## DOCUMENT SECTION

------------------------------------------------------------------------

By Edmond Manning, Senior Instructional Strategist
When driving, I happen to get lost a lot, and I absolutely hate asking people for directions.
I would argue this is not the stereotypical male thing of being too stubborn, too testosterone-driven to break down and ask. Actually, the opposite is true: I want good advice from someone who knows the terrain.
The problem is that most people are awful about giving directions. Just because you drive—or needed directions at some time in your life—you’re not necessarily skilled in giving directions.
I find a strong correlation between designing e-learning events and giving directions. In fact, everyone in the world thinks think they’re pretty good at designing learning events.
They’re not.
Having attended grade school, high school, college, and even graduate school does not make an expert. Having had a bad professor and recognizing her/his awfulness doesn’t mean those learners can design well. These situations may help them recognize bad instruction, but that’s a far cry from being able to design well.
As a befuddled driver frustrated with a lifetime of bad directions, I’ll now identify a few common types of direction-givers to avoid. These bad-direction-givers may help identify bad learning and how to avoid it.
The over-explainer
This person is delighted you asked for directions because he or she knows exactly where you’re going. In fact, this is a perfect opportunity to show off smarts, so this individual provides a level of detail that is mind-bogglingly impossible to remember.
“Once you pass the second stoplight by the convenience store, you’re going to see a red house, kind of Colonial but cottagey. Drive past that. You’re on the right block now, but you want the opposite side of the street, maybe two or three houses from the corner, but not the place with the lilacs in front. The house you’re looking for has a green roof if I’m remembering correctly.”
Yer killin’ me.
As the person hopelessly lost, I have a single goal: get unlost. Get myself to the destination. Anything you give me that’s extraneous (lilac bushes, a red house that doesn’t matter, and so on) is all maddening garbage impeding my success.
I think learners feel the same way. We give them a goal, like “improve your sales,” and then instead of letting them practice making a sale, we say, “But first, go through three modules on our product lines.” The over-explainer is convinced that “they need to know everything,” so they can attempt the goal. The learner is thinking, “This garbage is impeding my success.”
The “It’s simple” navigator
This person says, “You’re trying to get to the Crosstown Mall? Easy. Get on 694 headed east and take it to 35W headed south, but only for a half mile, where you merge with 10W almost immediately and exit on Fourth Avenue. That’s the easiest way to cross downtown, probably faster than 10E during rush hour. So take it to Lake Street, and then make the next four rights, and wham, you’re there.”
No, no, no, no, no. It’s not easy. Quit pretending that it is. When encountering this direction-giver, I nod and say, “Thanks.” I walk away quickly.
Don’t look back. For God’s sakes, never look back.
There’s no point in asking clarifying questions for two reasons:
1. By calling it easy, “It’s simple” navigators assume your ability level is equal to theirs. If I were to admit, “I get lost easily,” this makes them talk to me like I’m ten. That’s humiliating.
2. If I do make the mistake of asking a question, they either reply in a glib way or morph into the over-explainer.

------------------------------------------------------------------------

## COLLECTED MATERIAL
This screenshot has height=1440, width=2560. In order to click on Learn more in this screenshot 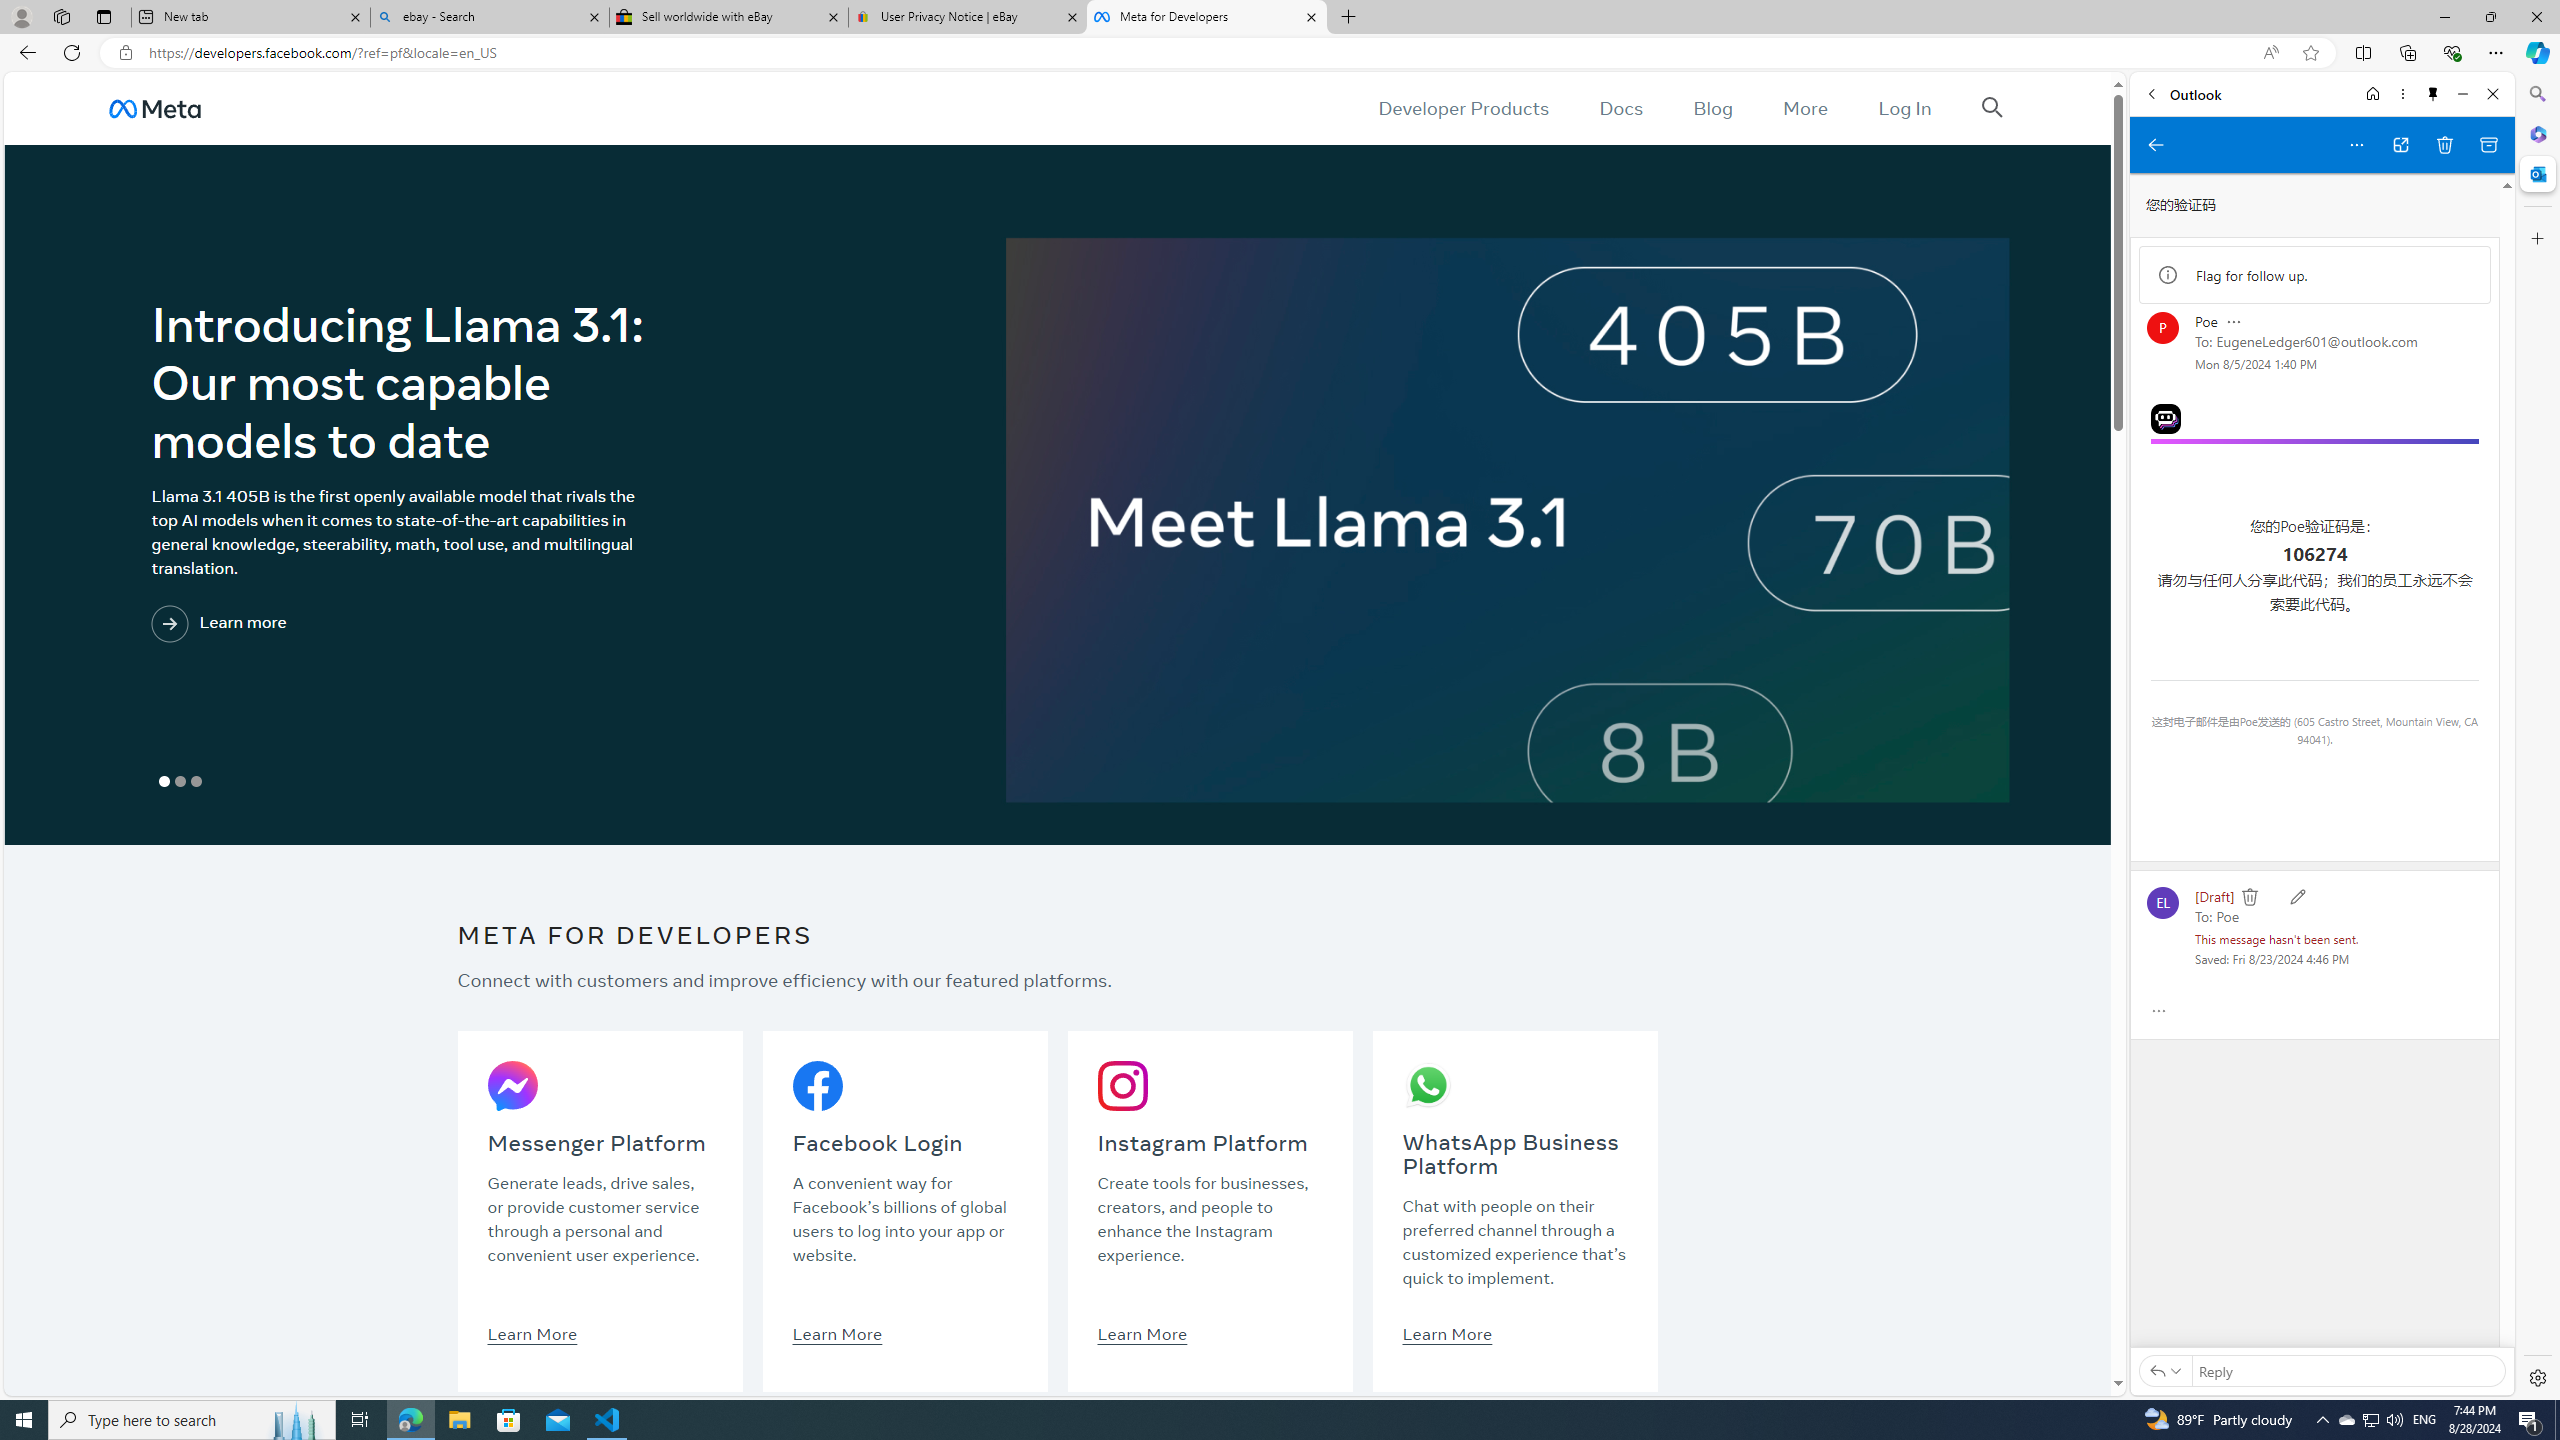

------------------------------------------------------------------------

## PROMPT A
Could you set down, word for word, the part of the essay on giving directions that begins at the words "The problem is" and stops after "in giving directions."?
## PROMPT B
Which levels of schooling does the essay on giving directions say do not, by having been attended, make someone an expert? List every one.

## TASK ANSWER A
The problem is that most people are awful about giving directions. Just because you drive—or needed directions at some time in your life—you’re not necessarily skilled in giving directions.

## TASK ANSWER B
- grade school
- high school
- college
- graduate school